At the same time, Cheyfitz argues that Native American literatures, specifically U.S. American Indian literatures, cannot be fully understood without a knowledge of U.S. federal Indian law: the matrix of colonialism in Indian country. Providing intersectional readings of a range of literary and legal texts, he discusses such authors as Louise Erdrich, Frances Washburn, James Welch, Gerald Vizenor, Simon Ortiz, Leslie Marmon Silko, and others.
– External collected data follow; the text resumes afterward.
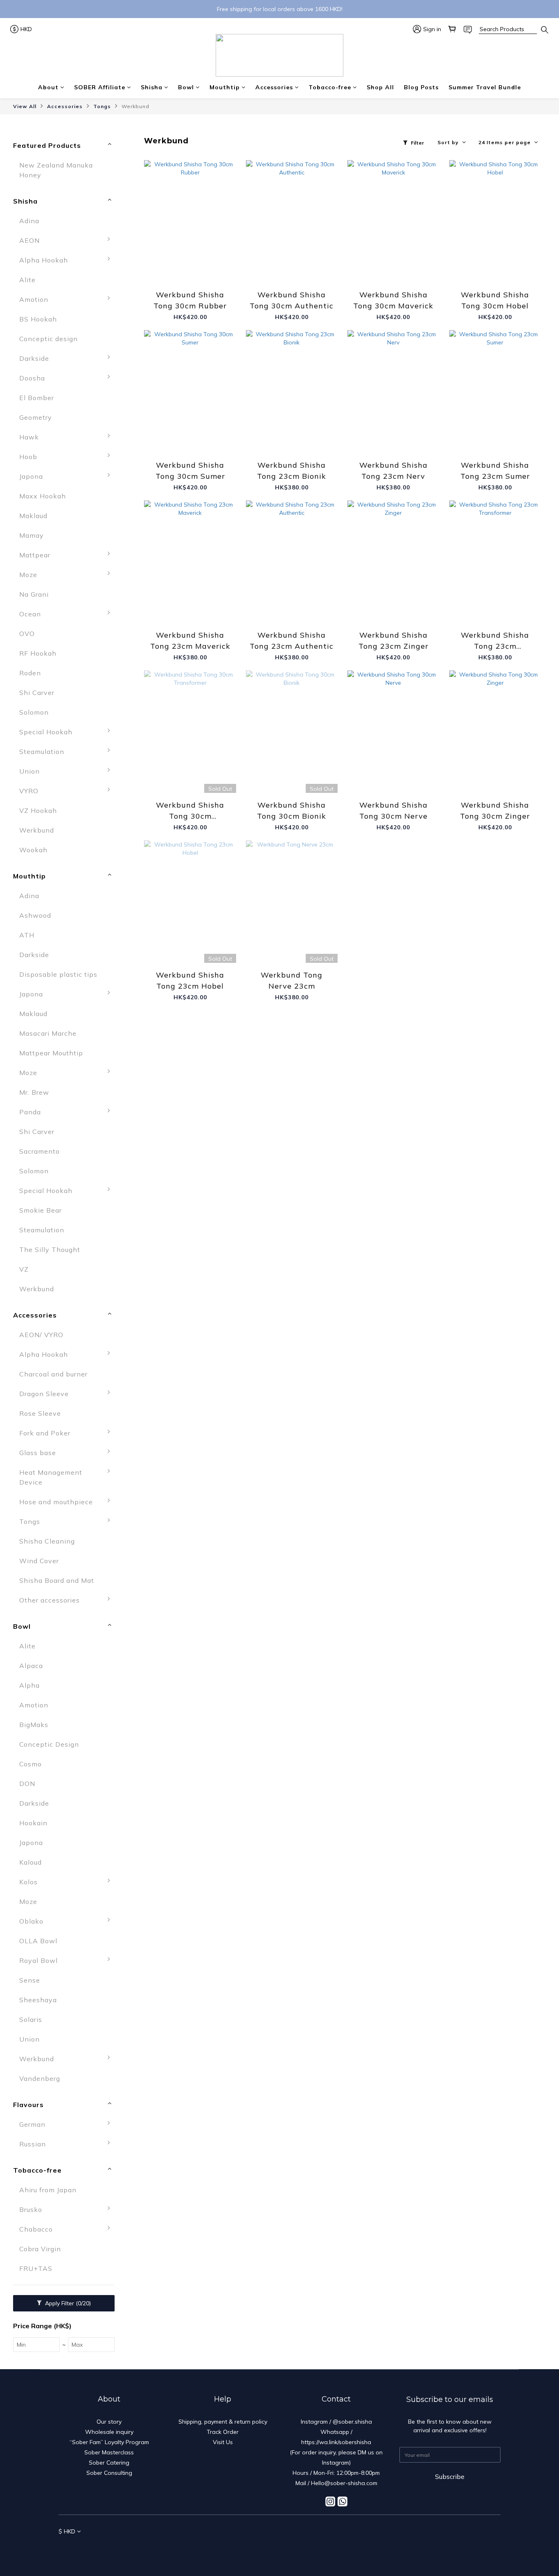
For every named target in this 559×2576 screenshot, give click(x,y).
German (32, 2124)
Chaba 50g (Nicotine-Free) (159, 2287)
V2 (127, 1077)
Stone (133, 1945)
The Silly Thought (49, 1249)
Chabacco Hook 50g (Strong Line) (157, 2258)
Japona (31, 476)
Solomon (34, 712)
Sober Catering (109, 2462)
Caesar (134, 2004)
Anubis (135, 1116)
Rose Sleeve (40, 1413)
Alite (27, 280)
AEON (29, 240)
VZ (24, 1269)
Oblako (31, 1921)
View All (24, 106)
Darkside (34, 358)
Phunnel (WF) (146, 2082)
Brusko (30, 2209)
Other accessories (49, 1600)
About (48, 87)
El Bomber (36, 398)
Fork (130, 1437)
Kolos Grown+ (146, 1905)
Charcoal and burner (53, 1374)
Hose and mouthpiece (56, 1502)
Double (135, 1254)
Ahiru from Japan (48, 2190)
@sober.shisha (352, 2421)
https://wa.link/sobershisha (336, 2442)
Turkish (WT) (145, 2063)
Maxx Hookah (42, 496)
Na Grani (34, 594)
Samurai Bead (146, 1037)
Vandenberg (39, 2078)
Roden (30, 673)
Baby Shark (142, 1136)
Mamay (31, 535)
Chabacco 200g (149, 2233)
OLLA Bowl (38, 1941)
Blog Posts (421, 87)
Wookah (33, 850)
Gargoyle (138, 1293)
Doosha (32, 378)
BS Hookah (38, 319)
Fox (129, 1273)
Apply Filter (67, 2303)
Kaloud (30, 1862)
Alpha (133, 1476)
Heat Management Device (50, 1477)
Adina (29, 221)
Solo (130, 1925)
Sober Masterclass (109, 2452)
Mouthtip (225, 87)
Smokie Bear (40, 1210)
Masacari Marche (48, 1033)
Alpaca (31, 1665)
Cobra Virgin (40, 2249)
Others (134, 1643)
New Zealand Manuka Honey (56, 170)
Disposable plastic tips (58, 974)
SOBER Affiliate (99, 87)
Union (29, 771)
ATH (26, 935)
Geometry (35, 417)
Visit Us (223, 2442)
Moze (28, 574)
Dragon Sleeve (44, 1394)
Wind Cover (39, 1561)
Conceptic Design (153, 1506)
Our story (109, 2421)
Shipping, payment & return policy (222, 2421)
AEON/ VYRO (41, 1335)
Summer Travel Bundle (485, 87)
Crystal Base (144, 1457)
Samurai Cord (145, 1057)
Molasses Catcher (153, 1604)
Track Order (223, 2432)
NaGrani (136, 1673)
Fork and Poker (44, 1433)
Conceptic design (48, 339)
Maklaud (33, 516)
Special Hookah (45, 732)
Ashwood (35, 915)
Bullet (132, 1175)
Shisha (151, 87)
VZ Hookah (38, 810)
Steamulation (41, 751)
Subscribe (449, 2476)
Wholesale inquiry (109, 2432)
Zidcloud (137, 1693)
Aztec (132, 1964)
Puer (130, 2168)
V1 (127, 1096)
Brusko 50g (142, 2213)
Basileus (137, 1984)
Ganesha (138, 1312)
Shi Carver (36, 692)
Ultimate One (145, 834)
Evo (129, 2102)
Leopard (136, 1332)
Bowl (186, 87)
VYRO (28, 791)
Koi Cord (137, 1018)
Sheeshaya (38, 2000)
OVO (27, 633)
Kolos (28, 1882)
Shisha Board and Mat (56, 1580)
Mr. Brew (34, 1092)
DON (27, 1783)
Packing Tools (147, 1624)
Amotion (33, 299)
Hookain (33, 1823)
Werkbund (135, 106)
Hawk (29, 437)
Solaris (30, 2019)
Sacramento (39, 1151)
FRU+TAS (35, 2268)
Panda (30, 1112)
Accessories (274, 87)
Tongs (102, 106)
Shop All (380, 87)
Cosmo (30, 1764)
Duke (131, 2023)
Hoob (28, 457)
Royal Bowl (38, 1960)
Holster (135, 2128)
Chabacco (36, 2229)
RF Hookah (37, 653)
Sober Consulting (109, 2472)
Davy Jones (142, 1234)
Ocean (30, 614)
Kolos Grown (144, 1886)
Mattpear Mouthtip (51, 1053)
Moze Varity (143, 1398)
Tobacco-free (330, 87)
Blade (132, 1565)
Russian (32, 2144)
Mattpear (34, 555)
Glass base (37, 1453)
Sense (29, 1980)
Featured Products (47, 145)
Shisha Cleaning (47, 1541)
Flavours (28, 2105)
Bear (130, 1155)
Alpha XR (139, 1358)
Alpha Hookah (43, 260)
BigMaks (33, 1724)
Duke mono (142, 2043)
Cheyfitz examines how American Indian writers and critics have responded to the impact of law on Native life, revealing recent trends in Native writing that build upon traditional modes of storytelling and governance.
With a focus on resistance to the colonial regime of federal Indian law, The Colonial Construction of Indian Country not only elucidates how Native American literatures and federal Indian law are each crucial to any reading of the other, it also guides readers to better understand the genocidal assault on Indigenous peoples by Western structures of literacy, politics, and law.
Eric Cheyfitz co-edited Sovereignty, Indigeneity, and the Law, a special issue of South Atlantic Quarterly which won the award for the best special issue of an academic journal in 2011 given by the Council of Editors of Learned Journals and was acknowledged for "Outstanding Indigenous Scholarship" in the same year by the American Indian and Alaska Native Professors Association.